Anova + Dunnetts tests * p<0.05 ** p<0.01 two sided

(d) the absence of similar lesions in testes assessed in the available subchronic toxicity study in the identical rat strain
(e) in the text book “Diseases of the Wistar rat” (Tucker M.J. 1997, Taylor & Francis, London) it is indicated, that in testes “In 2 year studies the overall incidence of atrophy may reach 80%”.

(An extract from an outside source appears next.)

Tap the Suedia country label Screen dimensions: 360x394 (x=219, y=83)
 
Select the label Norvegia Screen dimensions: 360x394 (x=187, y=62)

Applicant's summary and conclusion

The study authors of the chronic toxicity study identified testes lesions which were observed exclusively in ageing Wistar rats and determined to be common findings or as normal background pathology of ageing Wistar rats.
Executive summary:

Data on macroscopy, gross pathology and histopathology in the reproductive organs of both sexes can furthermore be derived from a 24 months chronic inhalation toxicity and carcinogenicity study of respirable pMDI aerosol in rats. In this study 70 rats/sex/group (each group subdivided into one satellite group of 10 rats/sex and one main group of 60 rats/sex; exposure of the satellite group was limited to 1 year) had been exposed at concentrations of 0, 0.2, 1.0 and 6 mg/m³ for 6h/day, 5 days/week. In the satellite groups histopathological examinations was carried ot of a number of organs and of all gross lesions of all rats of the 2-year study (e.g. including epididymides, mammary glands, ovaries, prostate, seminal vesicles, testes and uterus). Compound-related changes were exclusively found in the respiratory tract (NOAEC 0.2 mg/m³) but no treatment related findings on reproductive or any other systemic organ effects were reported (Reuzel et al. 1994b; see repeated dose toxicity).